Eu e Ritinha gostávamos um do outro e, juntos, descobríamos os segredos que, mais cedo ou mais tarde, acabaríamos descobrindo. Atendíamos ao chamamento dos sentidos, seguindo cegamente a inefável rota dos amores juvenis, como se Romeu e Julieta, já que seu Ambrósio – que era uma fera – nem sequer poderia sonhar que a filha, a filhinha querida a quem ele queria formar na faculdade (Minha Ritinha vai ser doutora... Custe o que custar!) andava de agarramentos com o filho do Português atrás dos muros, nos matos e onde quer que fosse possível e a qualquer momento que calhasse.
Éramos, eu e Ritinha, dois animaizinhos no cio. Estávamos nos beijando atrás do muro da igreja do padre Marcelo, em plena luz do dia, imprevidentes, afoitos, quando fomos surpreendidos por Maria Mijona.

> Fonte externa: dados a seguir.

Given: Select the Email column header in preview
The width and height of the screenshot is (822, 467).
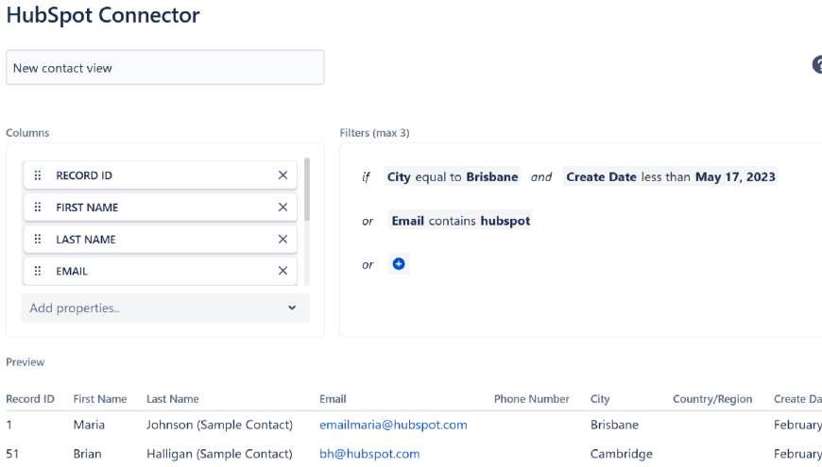Looking at the screenshot, I should 333,399.
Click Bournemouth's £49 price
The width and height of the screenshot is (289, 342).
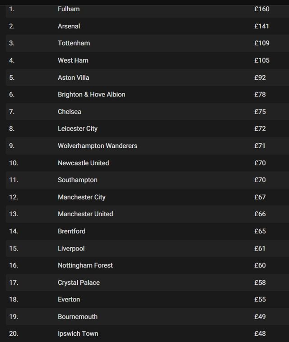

Andava ela catando lixo por ali, quando nos viu no maior amasso. Ritinha quase não conteve um grito de medo, enquanto recolhia os mirrados peitinhos para dentro da blusa. Eu, então me considerando um homenzinho, me mantive impassível, encarando desafiadoramente o perigo que Maria Mijona representava. Afinal, estávamos a poucos metros de Maria Mijona, o terror do bairro, motivo principal dos pesadelos de todos nós, enquanto crianças. No entanto, fiquei firme como uma rocha, embora – não tenho vergonha de confessar – sentisse uma coisa esquisita, algo parecido como quando somos crianças e acordamos no escuro. E ela, a Maria Mijona, ficou nos olhando, e parecia sorrir. Cigarro no canto dos lábios, olhar irônico, ficou nos encarando, saco de lixo na mão. Eu e Ritinha não ousávamos dar um passo. A garota estava apavorada com a presença de Maria Mijona. Eu? Eu, passado o susto, me preocupei com a possibilidade de que ela contasse ao seu Ambrósio que o filho do Português, mais a sua Ritinha, que ele queria ver doutora, estavam de namorico atrás do muro da igrejinha do bairro. Foi então que Maria Mijona sorriu com mais vontade, deixando à mostra dentes perfeitos, branquinhos, enquanto dizia: Façam de conta que não estou aqui. Maria Mijona não vê, não ouve e não fala. Aproveitem, crianças! Eu sei, oh, como sei, que vocês dois nunca serão tão felizes e puros quanto agora. - Em seguida, deu-nos as costas e continuou o seu caminho.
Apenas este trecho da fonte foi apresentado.